Sacramento Bee Looks at Hospital Billing, Charity Care Legislation
The Sacramento Bee on Monday looked at two bills in the Legislature introduced to address allegations that hospitals "us[e] aggressive collection tactics that often drive patients into bankruptcy" (Rojas, Sacramento Bee, 7/5). A bill in the Senate (SB 379), sponsored by Sen. Deborah Ortiz (D-Sacramento), would require hospitals to disclose their charity care policies to the state and allow state regulators to establish rules guiding hospital billing policies for the uninsured (California Healthline, 1/28). The bill also would prohibit hospital bills from being sent to collection agencies for 150 days following treatment, and families with annual incomes that do not exceed 400% of the federal poverty level could not be billed at higher rates than Medi-Cal, Medicare or workers' compensation rates. In addition, hospitals would be prohibited from placing liens on patients' homes or using other "aggressive" collection practices, according to the Bee (Sacramento Bee, 7/6).
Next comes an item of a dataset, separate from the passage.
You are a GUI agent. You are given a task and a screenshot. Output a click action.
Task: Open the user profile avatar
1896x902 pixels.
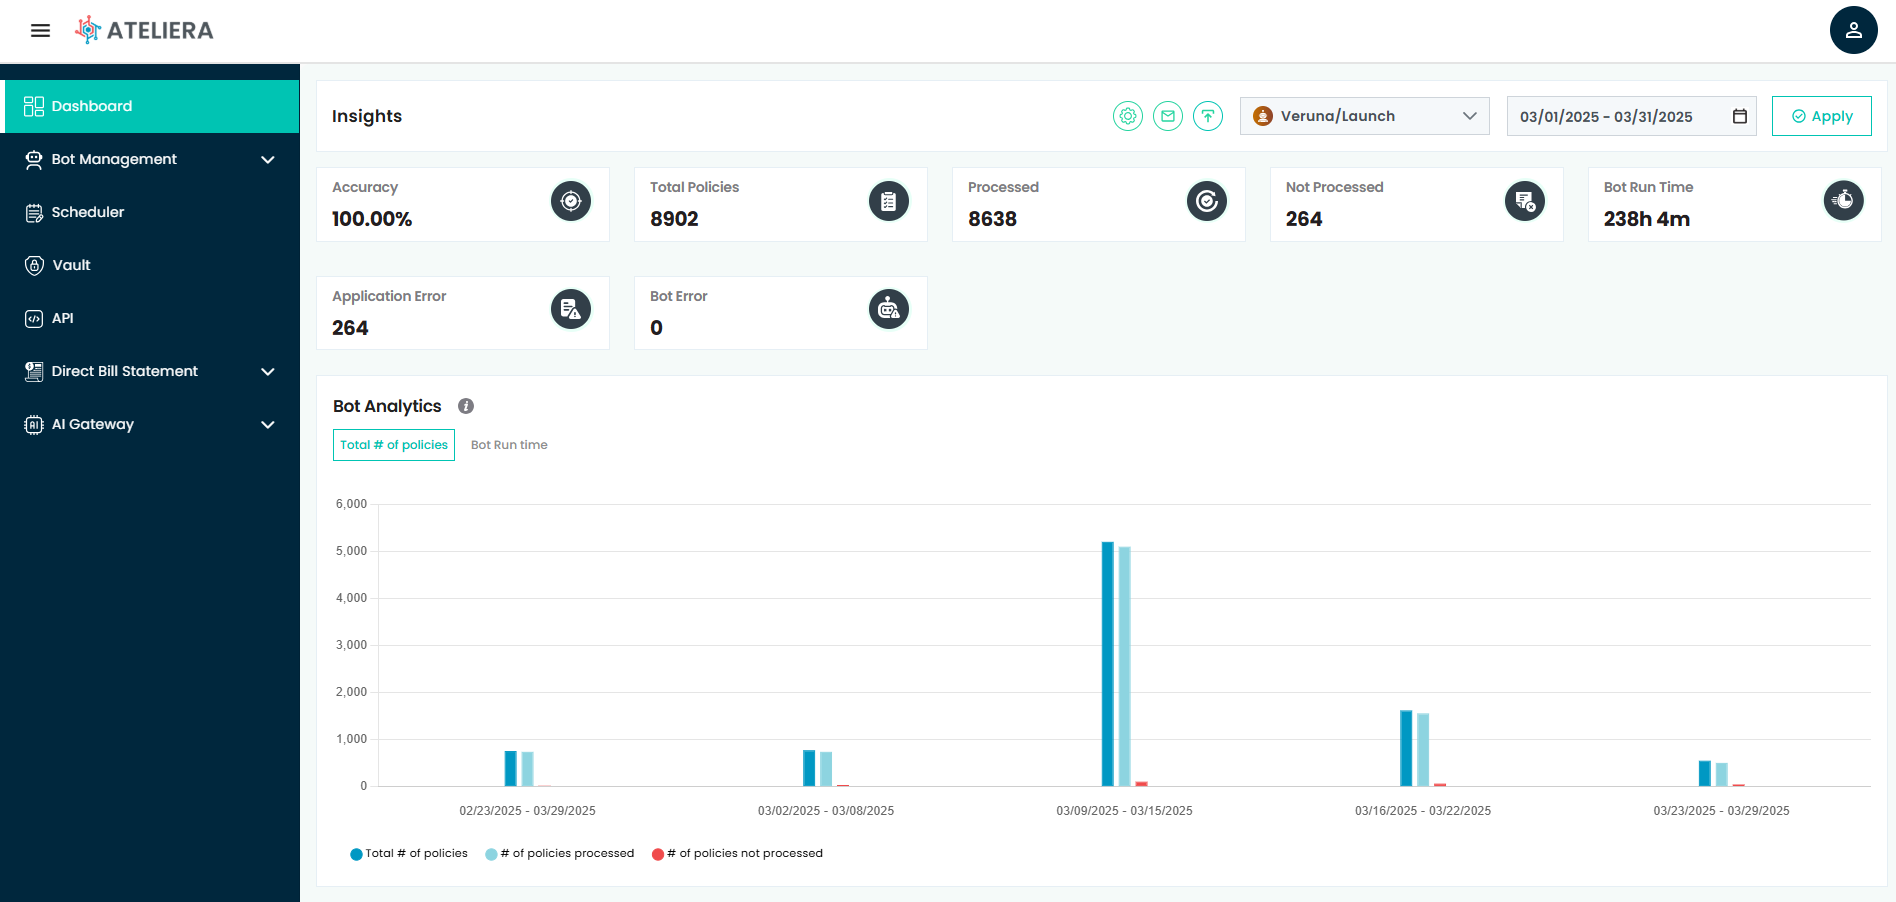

A similar Assembly bill (AB 232), sponsored by Assembly member Wilma Chan (D-Oakland), would limit the amount hospitals are permitted to charge patients that lack health insurance. It would require hospitals to provide charity care or offer discounts in some cases to people whose annual incomes are as much as 700% of the federal poverty level. In addition, the bill would require hospitals to notify patients of no-cost care options and limit the amount that they can charge low-income patients without health insurance (California Healthline, 4/15). Under the Assembly legislation, hospitals would not be allowed to send bills to collection agencies until at least 180 days after patients are discharged. The California Healthcare Association in February responded to the legislative proposals by establishing voluntary guidelines for hospitals to provide financial assistance for low-income patients without health insurance. Under the guidelines, the policies should include charity care, discounts and financial assistance and should be posted visibly throughout the hospital.
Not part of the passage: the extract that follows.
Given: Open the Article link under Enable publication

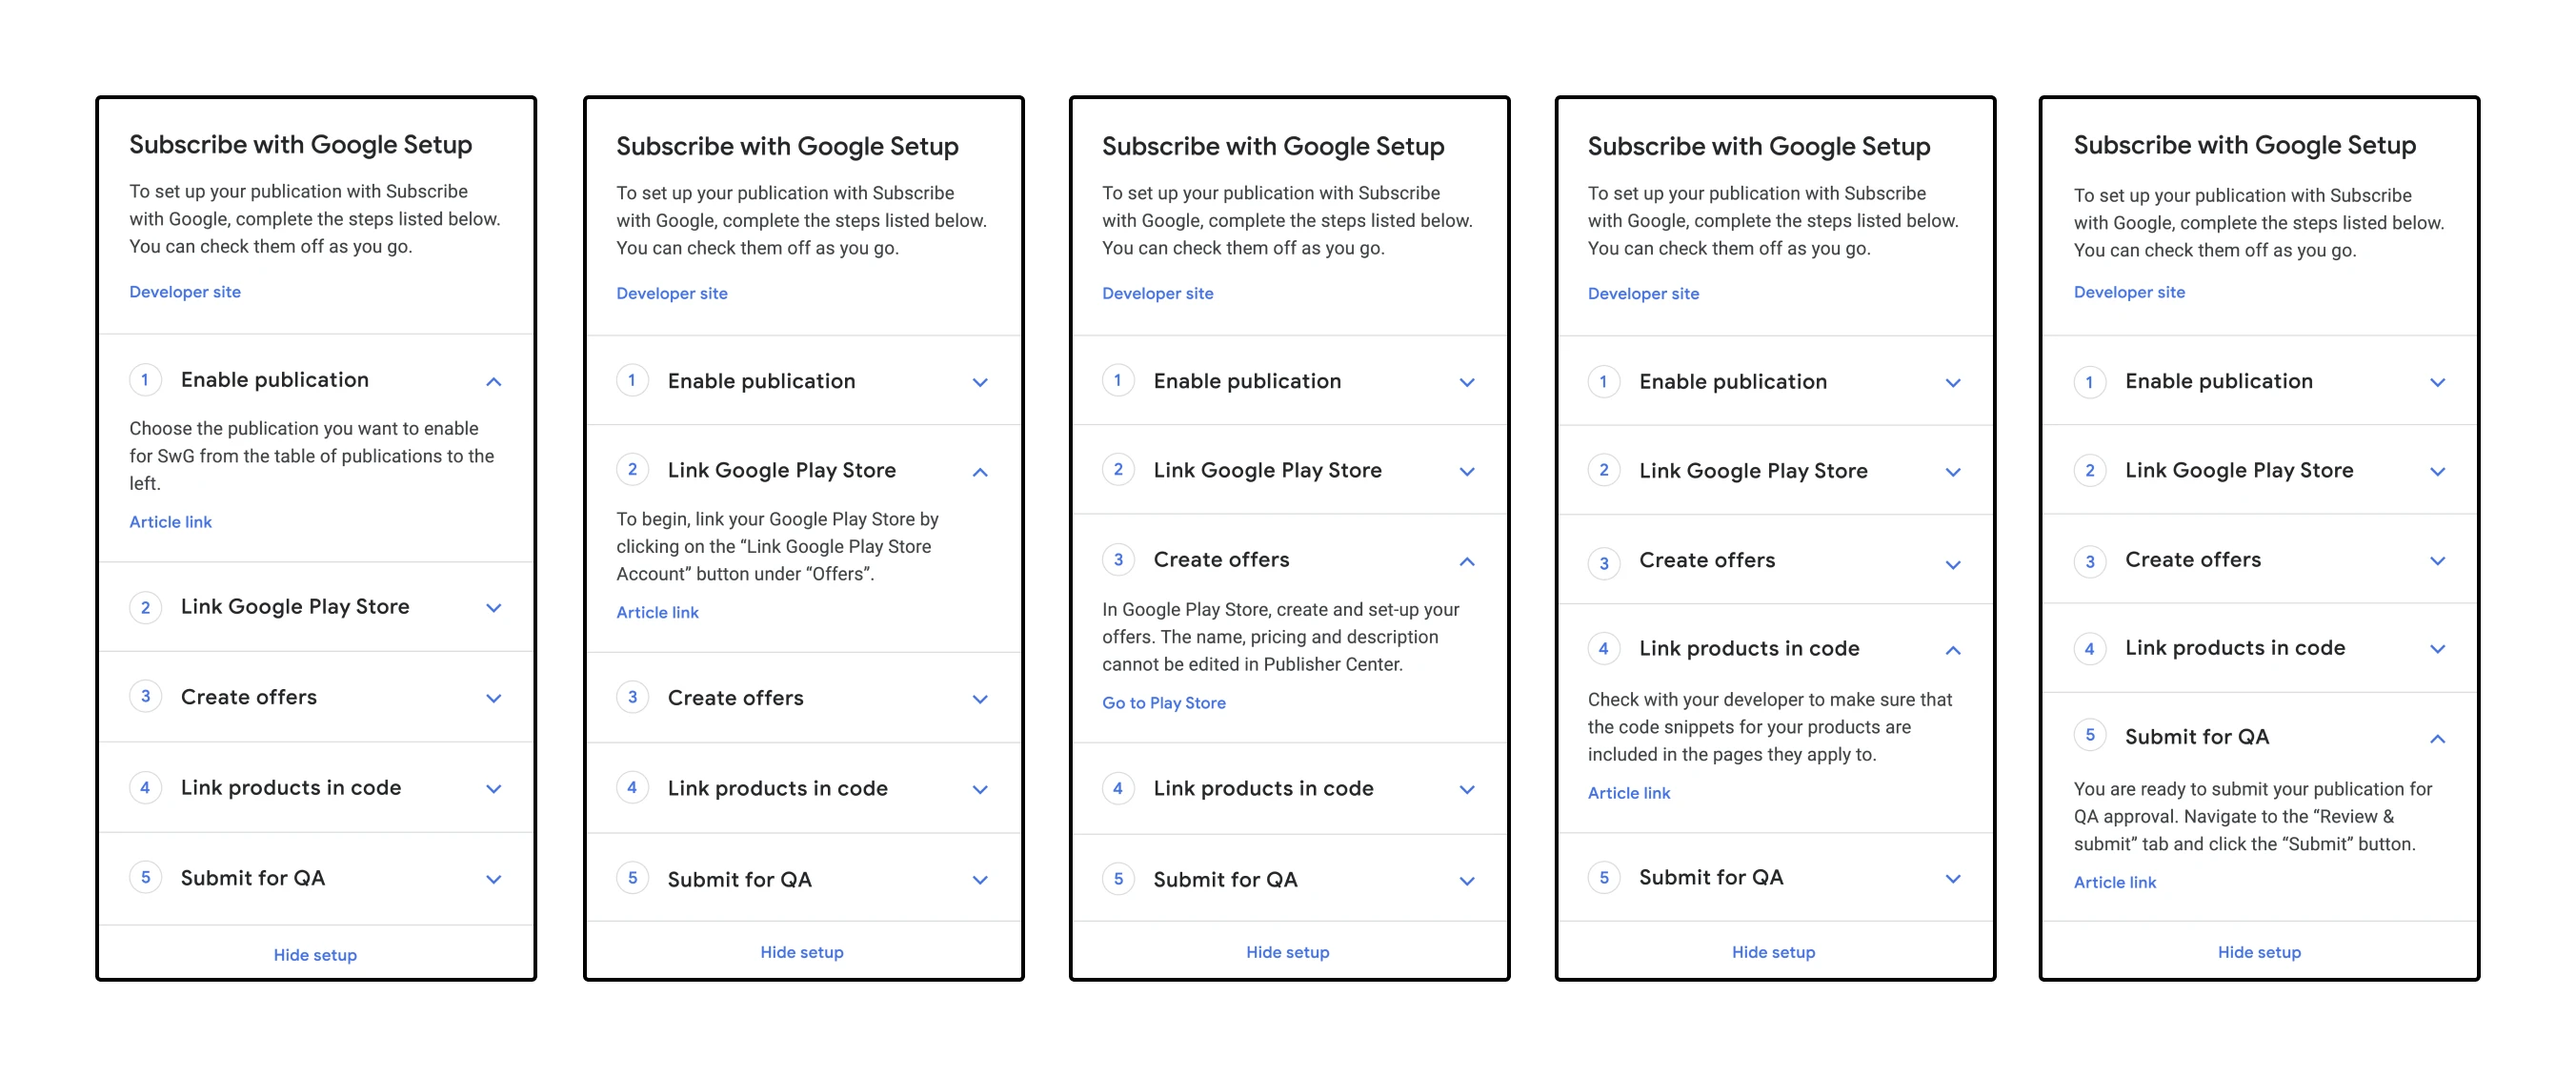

CHA spokesperson Jan Emerson criticized the legislation for "prescribing one-size-fits-all" remedies. She added, "Our job is not to be the financiers of health care. Our job is to be the providers of health care." According to Emerson, aides of Gov. Arnold Schwarzenegger (R) have said the governor would veto both measures, and the administration is "insisting" that the billing and collection guidelines be voluntary. According to Schwarzenegger spokesperson Ashley Snee, the governor "applauds the hospital industry for implementing voluntary guidelines that will mean medical attention, financial assistance, payment plans and charity care for those who are most in need." Health Access Executive Director Anthony Wright said a veto by the governor would indicate that it is "OK to price-gouge the uninsured." He added, "It's one thing to have his agencies say 'Let the voluntary guidelines work,' but what he's doing is vetoing protection for people getting sent into bankruptcy" (Sacramento Bee, 7/5).